Task material:
*****

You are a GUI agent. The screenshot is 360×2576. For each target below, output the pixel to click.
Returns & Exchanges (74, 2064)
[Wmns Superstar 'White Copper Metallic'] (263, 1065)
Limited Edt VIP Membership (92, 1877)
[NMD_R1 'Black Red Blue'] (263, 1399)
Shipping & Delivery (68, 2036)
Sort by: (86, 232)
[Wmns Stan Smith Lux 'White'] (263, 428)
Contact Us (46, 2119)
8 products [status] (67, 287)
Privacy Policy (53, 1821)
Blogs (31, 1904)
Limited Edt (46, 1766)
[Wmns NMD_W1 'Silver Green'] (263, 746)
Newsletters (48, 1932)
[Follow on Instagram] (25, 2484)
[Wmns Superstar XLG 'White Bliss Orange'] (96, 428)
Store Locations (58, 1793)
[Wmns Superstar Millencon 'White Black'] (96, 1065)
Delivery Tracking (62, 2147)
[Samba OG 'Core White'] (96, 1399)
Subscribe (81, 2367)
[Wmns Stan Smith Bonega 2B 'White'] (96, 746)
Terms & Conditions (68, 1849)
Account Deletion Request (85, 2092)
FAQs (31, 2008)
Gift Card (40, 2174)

*****

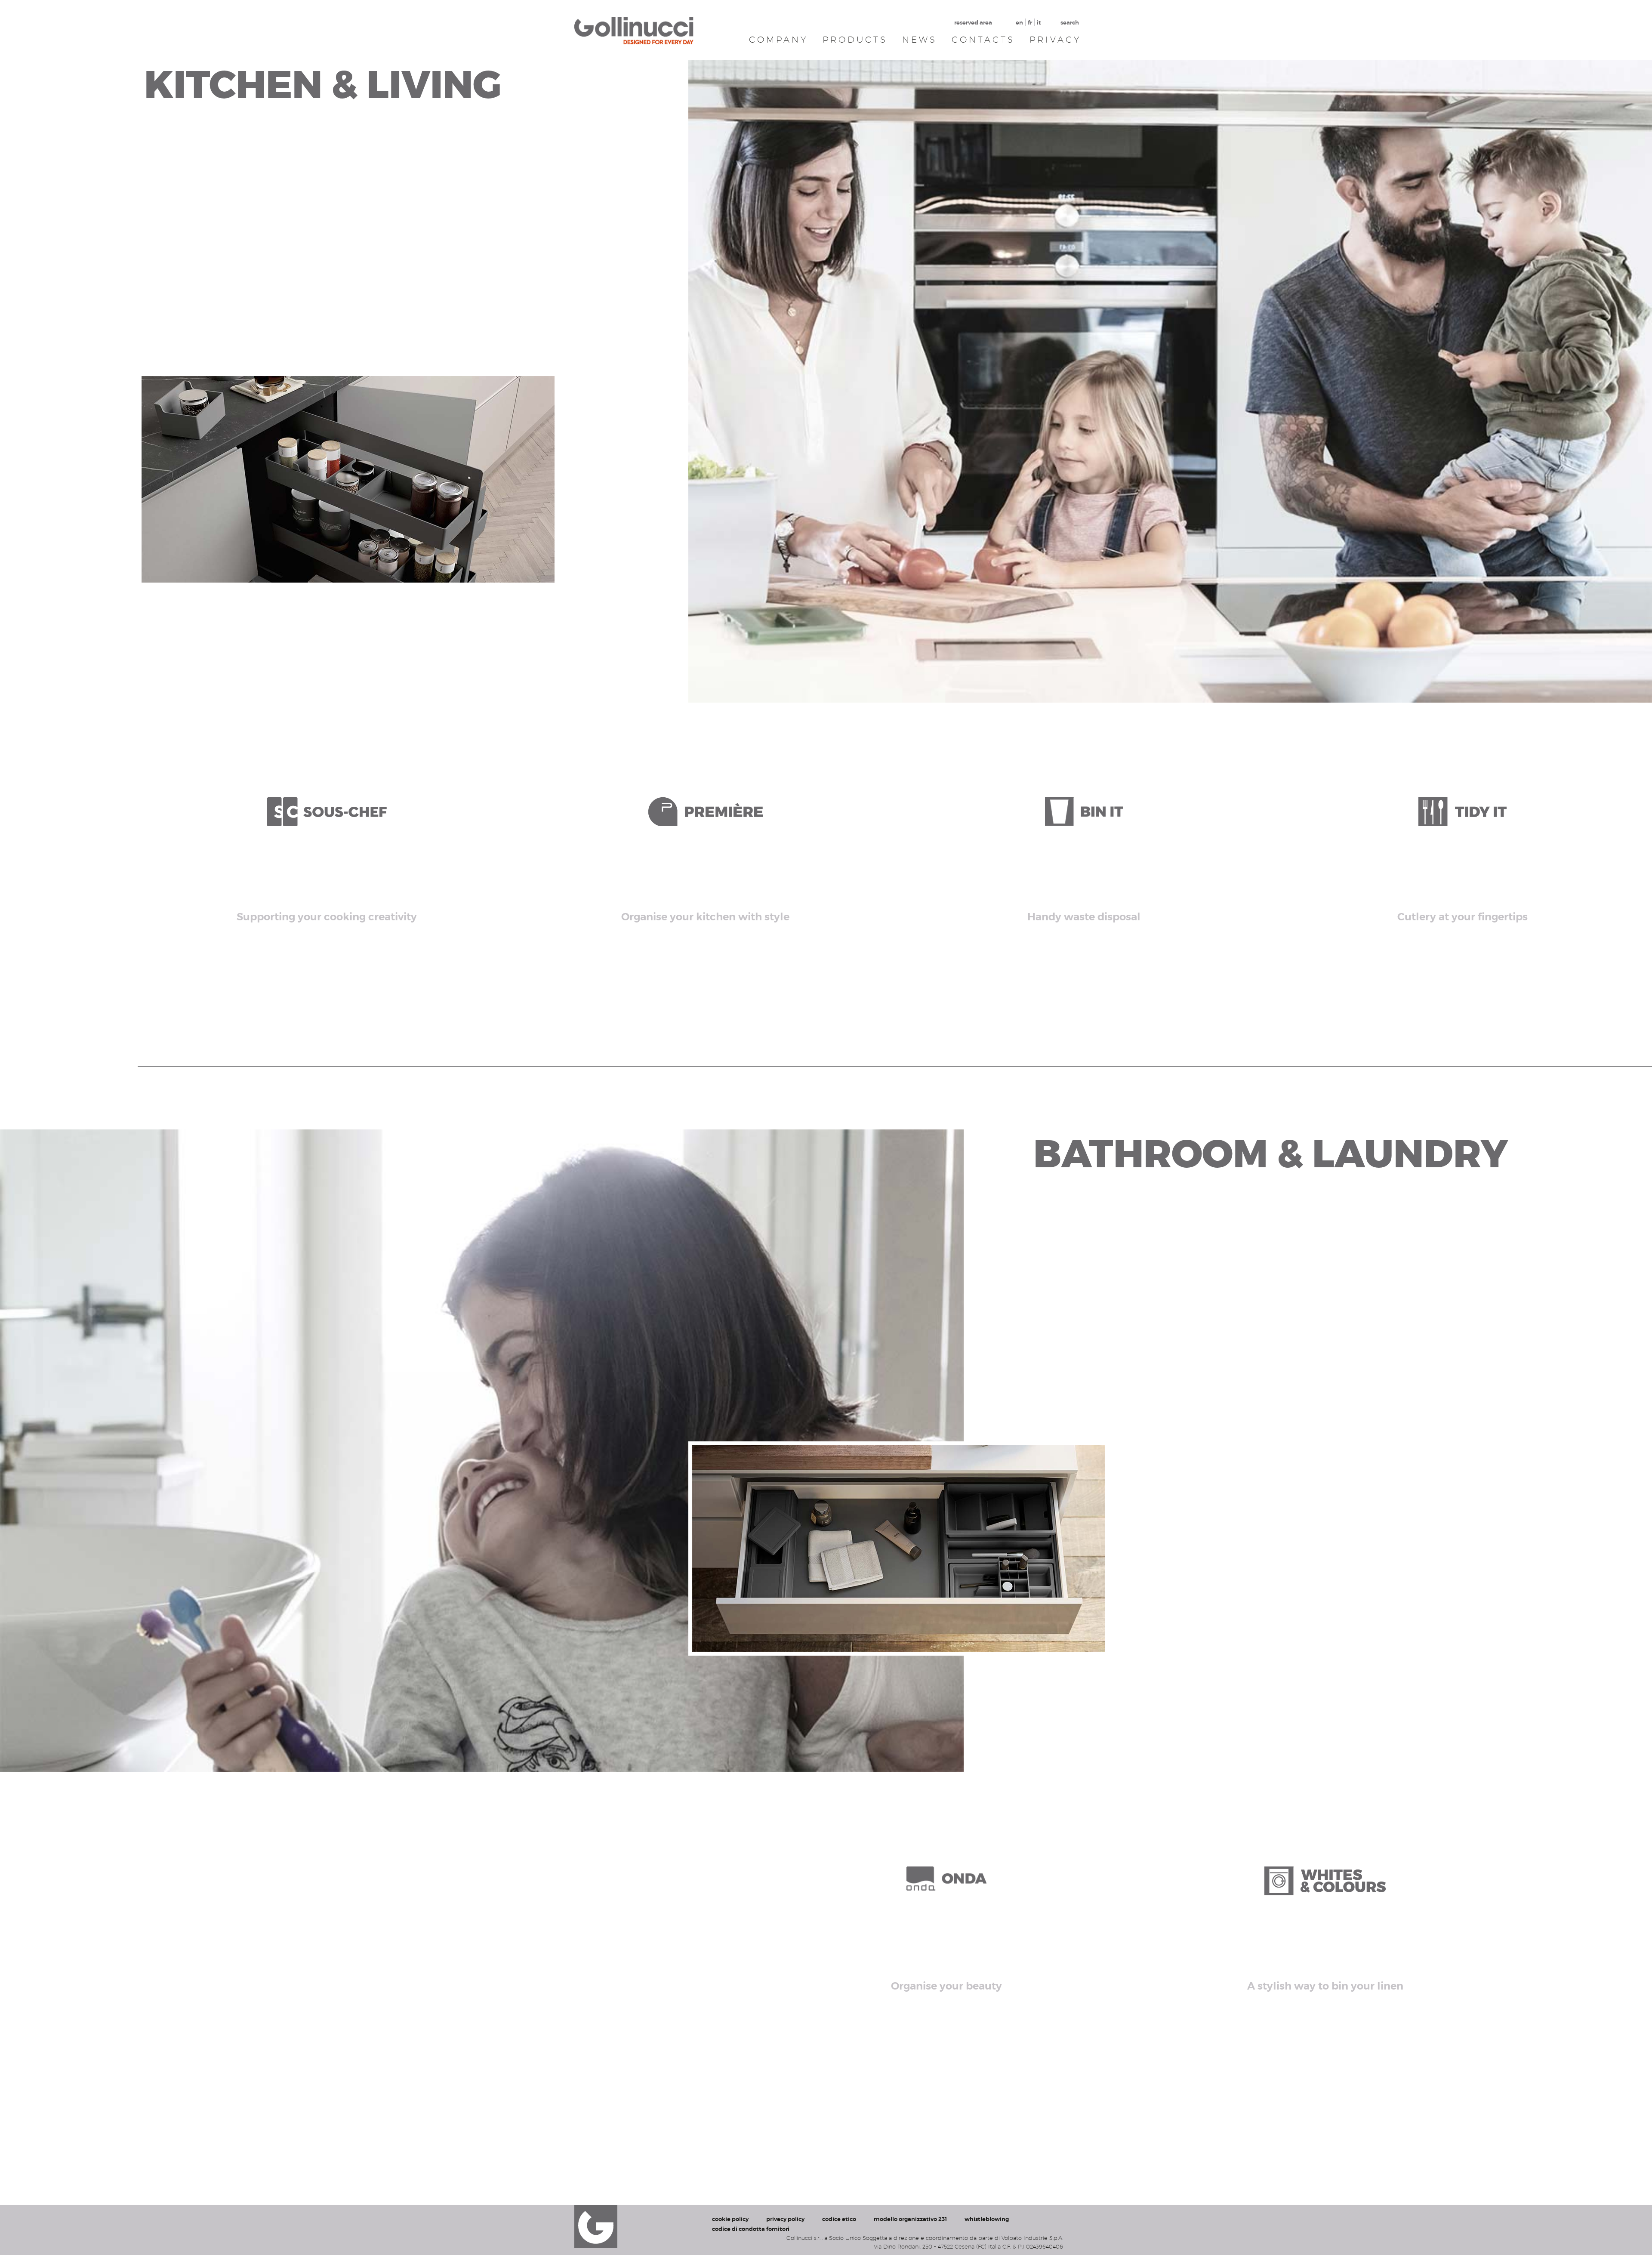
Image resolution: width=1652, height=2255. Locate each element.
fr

*****

How to complete this task: If the string "each" appears in a line of the data above, that line counts. State how many such lines there are and nothing more.

Answer to the exercise: 2